Jackson moved to California in 2014 and then back to Texas in 2021. Reality was (is?) still painfully absurd and she hadn’t written anything substantial since The Singularity. Then an email arrived from Kitchen Dog Theater soliciting new work and something inside Jackson sparked. She wondered if she could still write a play.
Jackson wrote and submitted a 10-page sample of The Last Truck Stop just before Christmas. She planned to use the holidays to work on completing the play, but the best laid plans of mice and men often go awry. She didn’t write a single word. “When the theater requested the full script a few months later—and wanted to see it in three days—I girded myself with caffeine or wine depending on time of day and pushed the story out of my head over a three-day weekend.”
Kitchen Dog produced a reading of The Last Truck Stop for their New Works Festival in the summer of 2022. The play takes place in 2045, a dystopian future in which the West Coast is closed off and everyone is forced to live in corporate housing in urban centers. Well, everyone except the play’s protagonists; Gladys, the purveyor of the last truck stop in Truth and Consequences NM, her niece Zelda, and the local postal carrier Uncle Hank. The premise of the play is dark, perhaps especially so because it is not unimaginable. But there is a thread of hope and humor throughout.
Jackson used feedback from the New Works Festival to work on revisions for The Last Truck Stop’s world premiere at Kitchen Dog, which happened in 2023. She workshopped the play with the production team during the first week of rehearsal, a singular experience.

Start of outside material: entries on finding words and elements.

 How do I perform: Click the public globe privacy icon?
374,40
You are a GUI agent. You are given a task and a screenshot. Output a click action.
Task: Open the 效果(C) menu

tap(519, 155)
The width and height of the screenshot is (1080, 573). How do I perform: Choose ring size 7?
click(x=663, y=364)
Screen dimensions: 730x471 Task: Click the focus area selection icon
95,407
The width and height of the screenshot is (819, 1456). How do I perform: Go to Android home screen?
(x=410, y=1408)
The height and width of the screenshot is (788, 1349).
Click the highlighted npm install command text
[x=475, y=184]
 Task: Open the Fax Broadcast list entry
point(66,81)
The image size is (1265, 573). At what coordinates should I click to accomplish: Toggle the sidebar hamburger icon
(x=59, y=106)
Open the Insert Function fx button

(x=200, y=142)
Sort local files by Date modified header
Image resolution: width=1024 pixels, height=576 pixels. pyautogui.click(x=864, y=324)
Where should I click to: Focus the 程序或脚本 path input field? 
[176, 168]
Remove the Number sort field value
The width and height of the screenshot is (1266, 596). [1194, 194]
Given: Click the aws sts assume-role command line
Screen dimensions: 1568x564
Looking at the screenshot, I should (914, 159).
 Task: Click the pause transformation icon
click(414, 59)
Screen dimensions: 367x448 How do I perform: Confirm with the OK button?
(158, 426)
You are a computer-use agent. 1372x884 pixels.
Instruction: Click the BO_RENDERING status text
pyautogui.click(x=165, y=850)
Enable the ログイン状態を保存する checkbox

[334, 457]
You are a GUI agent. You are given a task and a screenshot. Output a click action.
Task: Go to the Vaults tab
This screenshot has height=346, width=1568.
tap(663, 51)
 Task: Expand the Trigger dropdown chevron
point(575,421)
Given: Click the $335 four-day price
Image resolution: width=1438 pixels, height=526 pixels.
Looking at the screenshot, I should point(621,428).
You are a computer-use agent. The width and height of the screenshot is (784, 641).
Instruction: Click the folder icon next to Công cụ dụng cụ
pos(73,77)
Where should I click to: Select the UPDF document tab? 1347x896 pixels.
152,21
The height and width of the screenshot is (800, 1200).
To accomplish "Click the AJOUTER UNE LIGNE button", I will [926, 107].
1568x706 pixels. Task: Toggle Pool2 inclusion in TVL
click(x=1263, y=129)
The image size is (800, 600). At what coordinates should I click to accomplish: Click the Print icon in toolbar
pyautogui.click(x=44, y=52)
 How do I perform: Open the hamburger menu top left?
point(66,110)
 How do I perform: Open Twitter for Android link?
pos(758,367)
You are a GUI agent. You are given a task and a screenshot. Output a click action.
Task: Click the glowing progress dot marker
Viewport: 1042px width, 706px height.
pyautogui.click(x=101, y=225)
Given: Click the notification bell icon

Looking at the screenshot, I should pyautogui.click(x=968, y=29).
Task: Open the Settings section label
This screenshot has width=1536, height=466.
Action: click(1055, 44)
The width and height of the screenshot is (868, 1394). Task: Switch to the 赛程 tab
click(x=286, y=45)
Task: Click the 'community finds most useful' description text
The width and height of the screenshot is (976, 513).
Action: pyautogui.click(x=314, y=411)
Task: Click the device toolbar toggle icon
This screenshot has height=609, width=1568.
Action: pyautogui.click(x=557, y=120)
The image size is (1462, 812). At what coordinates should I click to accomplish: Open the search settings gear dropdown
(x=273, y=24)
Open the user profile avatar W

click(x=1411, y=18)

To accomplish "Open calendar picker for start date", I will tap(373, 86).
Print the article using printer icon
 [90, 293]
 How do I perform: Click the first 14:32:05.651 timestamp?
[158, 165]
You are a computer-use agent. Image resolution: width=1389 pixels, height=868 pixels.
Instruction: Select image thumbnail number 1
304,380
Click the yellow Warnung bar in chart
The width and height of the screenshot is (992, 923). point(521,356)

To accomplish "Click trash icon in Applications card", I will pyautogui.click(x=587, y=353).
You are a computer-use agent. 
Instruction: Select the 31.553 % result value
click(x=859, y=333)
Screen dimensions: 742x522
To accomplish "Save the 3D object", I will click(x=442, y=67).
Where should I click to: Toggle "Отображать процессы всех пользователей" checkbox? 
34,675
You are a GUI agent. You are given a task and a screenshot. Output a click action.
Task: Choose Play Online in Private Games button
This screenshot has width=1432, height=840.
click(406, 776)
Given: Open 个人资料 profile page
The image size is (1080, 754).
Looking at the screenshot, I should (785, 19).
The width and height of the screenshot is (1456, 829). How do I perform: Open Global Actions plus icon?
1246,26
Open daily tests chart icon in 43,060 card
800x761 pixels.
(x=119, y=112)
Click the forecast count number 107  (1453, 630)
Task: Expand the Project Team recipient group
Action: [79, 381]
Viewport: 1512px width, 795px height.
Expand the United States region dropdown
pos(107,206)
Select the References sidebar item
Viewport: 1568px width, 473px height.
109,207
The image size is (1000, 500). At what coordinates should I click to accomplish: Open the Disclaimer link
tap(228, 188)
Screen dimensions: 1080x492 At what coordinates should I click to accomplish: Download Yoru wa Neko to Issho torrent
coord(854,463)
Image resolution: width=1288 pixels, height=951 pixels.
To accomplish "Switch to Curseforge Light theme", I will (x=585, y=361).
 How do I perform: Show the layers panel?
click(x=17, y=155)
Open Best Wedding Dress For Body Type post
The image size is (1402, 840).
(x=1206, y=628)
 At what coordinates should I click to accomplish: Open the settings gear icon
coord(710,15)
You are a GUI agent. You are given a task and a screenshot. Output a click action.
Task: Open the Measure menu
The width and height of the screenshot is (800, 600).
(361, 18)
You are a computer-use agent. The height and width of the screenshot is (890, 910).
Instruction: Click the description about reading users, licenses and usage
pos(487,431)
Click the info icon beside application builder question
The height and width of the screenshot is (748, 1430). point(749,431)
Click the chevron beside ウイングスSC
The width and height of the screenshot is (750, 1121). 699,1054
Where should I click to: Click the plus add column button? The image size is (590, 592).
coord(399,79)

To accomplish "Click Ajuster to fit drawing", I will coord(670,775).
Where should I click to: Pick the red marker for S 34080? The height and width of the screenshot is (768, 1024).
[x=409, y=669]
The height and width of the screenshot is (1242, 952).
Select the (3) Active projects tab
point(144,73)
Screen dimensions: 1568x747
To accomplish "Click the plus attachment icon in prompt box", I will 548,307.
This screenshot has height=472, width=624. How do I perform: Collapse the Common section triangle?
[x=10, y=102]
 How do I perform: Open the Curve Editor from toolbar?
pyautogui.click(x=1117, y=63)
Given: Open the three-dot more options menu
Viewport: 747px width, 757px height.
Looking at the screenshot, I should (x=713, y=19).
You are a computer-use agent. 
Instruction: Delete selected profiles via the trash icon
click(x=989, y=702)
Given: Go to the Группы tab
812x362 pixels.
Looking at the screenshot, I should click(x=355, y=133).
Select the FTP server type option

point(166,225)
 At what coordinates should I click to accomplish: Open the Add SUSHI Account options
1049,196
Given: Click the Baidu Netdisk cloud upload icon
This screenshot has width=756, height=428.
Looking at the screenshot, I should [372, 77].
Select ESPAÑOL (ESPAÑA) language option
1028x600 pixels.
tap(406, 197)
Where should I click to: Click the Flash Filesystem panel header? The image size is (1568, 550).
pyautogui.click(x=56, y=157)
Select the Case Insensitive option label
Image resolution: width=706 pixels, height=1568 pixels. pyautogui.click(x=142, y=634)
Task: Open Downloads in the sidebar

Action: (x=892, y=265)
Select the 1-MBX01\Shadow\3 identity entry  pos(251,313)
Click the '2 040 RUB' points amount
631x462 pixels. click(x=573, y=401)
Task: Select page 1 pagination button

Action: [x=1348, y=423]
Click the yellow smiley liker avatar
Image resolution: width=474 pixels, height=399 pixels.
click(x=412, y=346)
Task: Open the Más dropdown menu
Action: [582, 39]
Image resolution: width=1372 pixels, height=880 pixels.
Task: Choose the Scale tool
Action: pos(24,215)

“The actors and director Chris Carlos had a lot of smart questions for me. Things I hadn’t considered on a conscious level when writing the play. But I found I often knew the answers, which were lurking in my brain somewhere under the surface. Like there’s a smart little squirrel in there doing the hard work, and I’m just the person with a laptop and typing skills. It’s something that’s always amazed me about writing—that it’s happening on so many different levels. Like magic.”
It was an intense week, but Jackson describes it as the most collaborative experience she’s ever had in the theater. Jackson’s previous plays were straight up absurd which let her keep the characters at arm’s length. With absurdism, the situation is at the forefront, characters are a means to an end. The characters she wrote for The Last Truck Stop are people Jackson actually cares about. These characters are people in whose outcome and journey she is invested in, a new element to explore. She is now working on a few more edits to The Last Truck Stop and wants to get it out there and see it produced a few more times.
As for the future, there are no certain plans. Will there be another play? Probably. Jackson says she is thinking about a fiction/reality hybrid, perhaps a collection of short stories or a novel. But one thing is certain: this world of ours will continue to provide the absurd fodder that Jackson relies on for fuel, even if her characters take an increasingly center-stage role going forward.